[WHAT YOU HAVE TO DO] Set down the entries below once more, precisely as they stand.

[Records drawn from a dataset]
· · · · · · ·

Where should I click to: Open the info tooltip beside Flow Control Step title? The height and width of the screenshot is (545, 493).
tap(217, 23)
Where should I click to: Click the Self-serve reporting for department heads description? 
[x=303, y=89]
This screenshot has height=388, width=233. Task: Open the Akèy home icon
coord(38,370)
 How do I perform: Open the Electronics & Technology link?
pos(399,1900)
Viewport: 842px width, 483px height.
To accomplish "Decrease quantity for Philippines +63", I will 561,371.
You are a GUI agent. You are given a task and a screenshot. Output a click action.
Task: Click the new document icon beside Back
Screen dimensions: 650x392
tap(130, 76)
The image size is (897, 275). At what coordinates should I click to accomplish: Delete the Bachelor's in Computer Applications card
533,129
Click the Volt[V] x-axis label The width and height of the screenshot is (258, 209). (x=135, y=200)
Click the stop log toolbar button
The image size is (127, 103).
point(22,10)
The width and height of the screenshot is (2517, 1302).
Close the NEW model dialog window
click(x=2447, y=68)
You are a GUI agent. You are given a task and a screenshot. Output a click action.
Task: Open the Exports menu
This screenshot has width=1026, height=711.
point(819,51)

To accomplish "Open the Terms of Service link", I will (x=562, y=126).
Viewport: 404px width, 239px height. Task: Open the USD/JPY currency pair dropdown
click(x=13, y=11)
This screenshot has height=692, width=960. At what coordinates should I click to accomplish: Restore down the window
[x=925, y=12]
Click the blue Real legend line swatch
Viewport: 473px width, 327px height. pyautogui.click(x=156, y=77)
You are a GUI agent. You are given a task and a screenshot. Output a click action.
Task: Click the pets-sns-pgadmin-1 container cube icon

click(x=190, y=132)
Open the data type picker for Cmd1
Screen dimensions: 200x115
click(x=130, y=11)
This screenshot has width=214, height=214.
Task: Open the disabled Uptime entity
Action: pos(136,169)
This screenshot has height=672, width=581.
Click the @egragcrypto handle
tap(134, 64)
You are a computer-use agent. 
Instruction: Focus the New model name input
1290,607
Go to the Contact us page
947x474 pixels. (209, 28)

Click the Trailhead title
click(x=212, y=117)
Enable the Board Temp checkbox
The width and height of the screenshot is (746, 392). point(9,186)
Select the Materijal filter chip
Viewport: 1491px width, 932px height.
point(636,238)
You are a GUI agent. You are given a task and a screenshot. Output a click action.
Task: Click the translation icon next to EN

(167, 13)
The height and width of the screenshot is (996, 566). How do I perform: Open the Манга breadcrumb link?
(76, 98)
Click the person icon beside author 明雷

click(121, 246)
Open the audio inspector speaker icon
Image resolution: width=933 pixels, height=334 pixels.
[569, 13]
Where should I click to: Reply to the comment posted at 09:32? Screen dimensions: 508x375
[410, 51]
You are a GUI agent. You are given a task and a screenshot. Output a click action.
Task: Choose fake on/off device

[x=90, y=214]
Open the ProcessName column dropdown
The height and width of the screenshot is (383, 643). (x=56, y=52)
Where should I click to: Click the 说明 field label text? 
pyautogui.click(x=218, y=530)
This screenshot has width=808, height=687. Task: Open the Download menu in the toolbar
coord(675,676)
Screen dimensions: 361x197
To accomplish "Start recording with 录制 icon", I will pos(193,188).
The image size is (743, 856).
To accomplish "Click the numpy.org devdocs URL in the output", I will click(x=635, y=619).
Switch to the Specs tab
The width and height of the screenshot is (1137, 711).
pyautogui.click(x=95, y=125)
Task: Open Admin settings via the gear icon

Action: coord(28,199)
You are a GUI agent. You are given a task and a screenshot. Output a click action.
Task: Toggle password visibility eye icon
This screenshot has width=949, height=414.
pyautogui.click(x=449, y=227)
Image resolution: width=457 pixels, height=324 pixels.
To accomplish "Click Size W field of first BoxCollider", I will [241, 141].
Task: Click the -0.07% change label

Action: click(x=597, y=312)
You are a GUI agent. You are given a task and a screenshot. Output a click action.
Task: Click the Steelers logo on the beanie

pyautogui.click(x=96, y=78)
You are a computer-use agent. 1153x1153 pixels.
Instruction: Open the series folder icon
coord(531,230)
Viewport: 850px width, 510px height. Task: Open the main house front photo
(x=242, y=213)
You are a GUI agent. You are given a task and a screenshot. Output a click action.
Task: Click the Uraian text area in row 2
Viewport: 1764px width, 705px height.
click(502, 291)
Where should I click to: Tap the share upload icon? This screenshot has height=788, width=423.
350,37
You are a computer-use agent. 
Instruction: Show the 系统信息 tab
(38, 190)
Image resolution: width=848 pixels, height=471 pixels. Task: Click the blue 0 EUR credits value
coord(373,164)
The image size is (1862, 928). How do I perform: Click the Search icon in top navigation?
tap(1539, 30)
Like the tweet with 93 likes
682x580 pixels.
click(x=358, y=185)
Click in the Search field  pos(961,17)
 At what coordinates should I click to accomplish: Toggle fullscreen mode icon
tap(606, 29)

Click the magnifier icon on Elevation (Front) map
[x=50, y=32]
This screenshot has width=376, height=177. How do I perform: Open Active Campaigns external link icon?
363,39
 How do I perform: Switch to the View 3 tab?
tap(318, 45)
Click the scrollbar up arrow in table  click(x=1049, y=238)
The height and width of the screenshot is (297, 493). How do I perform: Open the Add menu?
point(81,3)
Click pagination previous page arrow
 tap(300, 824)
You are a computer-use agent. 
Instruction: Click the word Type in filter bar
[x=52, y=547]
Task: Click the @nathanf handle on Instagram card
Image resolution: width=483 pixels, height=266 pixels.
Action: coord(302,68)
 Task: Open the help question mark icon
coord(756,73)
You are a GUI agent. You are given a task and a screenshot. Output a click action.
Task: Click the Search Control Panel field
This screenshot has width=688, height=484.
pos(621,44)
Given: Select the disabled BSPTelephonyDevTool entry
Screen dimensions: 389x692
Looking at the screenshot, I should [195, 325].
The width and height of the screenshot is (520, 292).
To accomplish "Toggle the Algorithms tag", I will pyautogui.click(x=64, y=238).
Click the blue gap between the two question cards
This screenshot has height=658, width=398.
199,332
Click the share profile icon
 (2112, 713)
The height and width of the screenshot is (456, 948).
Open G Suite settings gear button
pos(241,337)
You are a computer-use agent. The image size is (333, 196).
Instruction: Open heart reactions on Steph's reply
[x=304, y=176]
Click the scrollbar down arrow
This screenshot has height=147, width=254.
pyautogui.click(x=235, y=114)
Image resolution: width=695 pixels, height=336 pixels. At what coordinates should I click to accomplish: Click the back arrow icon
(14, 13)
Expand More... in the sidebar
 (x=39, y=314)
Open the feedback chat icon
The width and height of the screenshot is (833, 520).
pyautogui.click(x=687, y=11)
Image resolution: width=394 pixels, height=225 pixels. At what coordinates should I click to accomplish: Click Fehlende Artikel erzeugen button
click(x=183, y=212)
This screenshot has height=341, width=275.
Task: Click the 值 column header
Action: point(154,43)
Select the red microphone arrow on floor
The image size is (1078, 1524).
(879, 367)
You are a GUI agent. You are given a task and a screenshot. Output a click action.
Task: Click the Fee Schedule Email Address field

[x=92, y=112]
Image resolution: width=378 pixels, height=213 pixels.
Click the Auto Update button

· · · · · · ·

[SOLUTION TO THIS PROBLEM]
Where should I click to: Open the info tooltip beside Flow Control Step title? The height and width of the screenshot is (545, 493).
tap(217, 23)
Where should I click to: Click the Self-serve reporting for department heads description? 
[x=303, y=89]
This screenshot has height=388, width=233. Task: Open the Akèy home icon
coord(38,370)
 How do I perform: Open the Electronics & Technology link?
pos(399,1900)
Viewport: 842px width, 483px height.
To accomplish "Decrease quantity for Philippines +63", I will 561,371.
You are a GUI agent. You are given a task and a screenshot. Output a click action.
Task: Click the new document icon beside Back
Screen dimensions: 650x392
tap(130, 76)
The image size is (897, 275). At what coordinates should I click to accomplish: Delete the Bachelor's in Computer Applications card
533,129
Click the Volt[V] x-axis label The width and height of the screenshot is (258, 209). (x=135, y=200)
Click the stop log toolbar button
The image size is (127, 103).
point(22,10)
The width and height of the screenshot is (2517, 1302).
Close the NEW model dialog window
click(x=2447, y=68)
You are a GUI agent. You are given a task and a screenshot. Output a click action.
Task: Open the Exports menu
This screenshot has width=1026, height=711.
point(819,51)

To accomplish "Open the Terms of Service link", I will (x=562, y=126).
Viewport: 404px width, 239px height. Task: Open the USD/JPY currency pair dropdown
click(x=13, y=11)
This screenshot has height=692, width=960. At what coordinates should I click to accomplish: Restore down the window
[x=925, y=12]
Click the blue Real legend line swatch
Viewport: 473px width, 327px height. pyautogui.click(x=156, y=77)
You are a GUI agent. You are given a task and a screenshot. Output a click action.
Task: Click the pets-sns-pgadmin-1 container cube icon

click(x=190, y=132)
Open the data type picker for Cmd1
Screen dimensions: 200x115
click(x=130, y=11)
This screenshot has width=214, height=214.
Task: Open the disabled Uptime entity
Action: pos(136,169)
This screenshot has height=672, width=581.
Click the @egragcrypto handle
tap(134, 64)
You are a computer-use agent. 
Instruction: Focus the New model name input
1290,607
Go to the Contact us page
947x474 pixels. (209, 28)

Click the Trailhead title
click(x=212, y=117)
Enable the Board Temp checkbox
The width and height of the screenshot is (746, 392). point(9,186)
Select the Materijal filter chip
Viewport: 1491px width, 932px height.
point(636,238)
You are a GUI agent. You are given a task and a screenshot. Output a click action.
Task: Click the translation icon next to EN

(167, 13)
The height and width of the screenshot is (996, 566). How do I perform: Open the Манга breadcrumb link?
(76, 98)
Click the person icon beside author 明雷

click(121, 246)
Open the audio inspector speaker icon
Image resolution: width=933 pixels, height=334 pixels.
[569, 13]
Where should I click to: Reply to the comment posted at 09:32? Screen dimensions: 508x375
[410, 51]
You are a GUI agent. You are given a task and a screenshot. Output a click action.
Task: Choose fake on/off device

[x=90, y=214]
Open the ProcessName column dropdown
The height and width of the screenshot is (383, 643). (x=56, y=52)
Where should I click to: Click the 说明 field label text? 
pyautogui.click(x=218, y=530)
This screenshot has width=808, height=687. Task: Open the Download menu in the toolbar
coord(675,676)
Screen dimensions: 361x197
To accomplish "Start recording with 录制 icon", I will pos(193,188).
The image size is (743, 856).
To accomplish "Click the numpy.org devdocs URL in the output", I will click(x=635, y=619).
Switch to the Specs tab
The width and height of the screenshot is (1137, 711).
pyautogui.click(x=95, y=125)
Task: Open Admin settings via the gear icon

Action: coord(28,199)
You are a GUI agent. You are given a task and a screenshot. Output a click action.
Task: Toggle password visibility eye icon
This screenshot has width=949, height=414.
pyautogui.click(x=449, y=227)
Image resolution: width=457 pixels, height=324 pixels.
To accomplish "Click Size W field of first BoxCollider", I will [241, 141].
Task: Click the -0.07% change label

Action: click(x=597, y=312)
You are a GUI agent. You are given a task and a screenshot. Output a click action.
Task: Click the Steelers logo on the beanie

pyautogui.click(x=96, y=78)
You are a computer-use agent. 1153x1153 pixels.
Instruction: Open the series folder icon
coord(531,230)
Viewport: 850px width, 510px height. Task: Open the main house front photo
(x=242, y=213)
You are a GUI agent. You are given a task and a screenshot. Output a click action.
Task: Click the Uraian text area in row 2
Viewport: 1764px width, 705px height.
click(502, 291)
Where should I click to: Tap the share upload icon? This screenshot has height=788, width=423.
350,37
You are a computer-use agent. 
Instruction: Show the 系统信息 tab
(38, 190)
Image resolution: width=848 pixels, height=471 pixels. Task: Click the blue 0 EUR credits value
coord(373,164)
The image size is (1862, 928). How do I perform: Click the Search icon in top navigation?
tap(1539, 30)
Like the tweet with 93 likes
682x580 pixels.
click(x=358, y=185)
Click in the Search field  pos(961,17)
 At what coordinates should I click to accomplish: Toggle fullscreen mode icon
tap(606, 29)

Click the magnifier icon on Elevation (Front) map
[x=50, y=32]
This screenshot has width=376, height=177. How do I perform: Open Active Campaigns external link icon?
363,39
 How do I perform: Switch to the View 3 tab?
tap(318, 45)
Click the scrollbar up arrow in table  click(x=1049, y=238)
The height and width of the screenshot is (297, 493). How do I perform: Open the Add menu?
point(81,3)
Click pagination previous page arrow
 tap(300, 824)
You are a computer-use agent. 
Instruction: Click the word Type in filter bar
[x=52, y=547]
Task: Click the @nathanf handle on Instagram card
Image resolution: width=483 pixels, height=266 pixels.
Action: coord(302,68)
 Task: Open the help question mark icon
coord(756,73)
You are a GUI agent. You are given a task and a screenshot. Output a click action.
Task: Click the Search Control Panel field
This screenshot has width=688, height=484.
pos(621,44)
Given: Select the disabled BSPTelephonyDevTool entry
Screen dimensions: 389x692
Looking at the screenshot, I should [195, 325].
The width and height of the screenshot is (520, 292).
To accomplish "Toggle the Algorithms tag", I will pyautogui.click(x=64, y=238).
Click the blue gap between the two question cards
This screenshot has height=658, width=398.
199,332
Click the share profile icon
 (2112, 713)
The height and width of the screenshot is (456, 948).
Open G Suite settings gear button
pos(241,337)
You are a computer-use agent. The image size is (333, 196).
Instruction: Open heart reactions on Steph's reply
[x=304, y=176]
Click the scrollbar down arrow
This screenshot has height=147, width=254.
pyautogui.click(x=235, y=114)
Image resolution: width=695 pixels, height=336 pixels. At what coordinates should I click to accomplish: Click the back arrow icon
(14, 13)
Expand More... in the sidebar
 (x=39, y=314)
Open the feedback chat icon
The width and height of the screenshot is (833, 520).
pyautogui.click(x=687, y=11)
Image resolution: width=394 pixels, height=225 pixels. At what coordinates should I click to accomplish: Click Fehlende Artikel erzeugen button
click(x=183, y=212)
This screenshot has height=341, width=275.
Task: Click the 值 column header
Action: point(154,43)
Select the red microphone arrow on floor
The image size is (1078, 1524).
(879, 367)
You are a GUI agent. You are given a task and a screenshot. Output a click action.
Task: Click the Fee Schedule Email Address field

[x=92, y=112]
Image resolution: width=378 pixels, height=213 pixels.
Click the Auto Update button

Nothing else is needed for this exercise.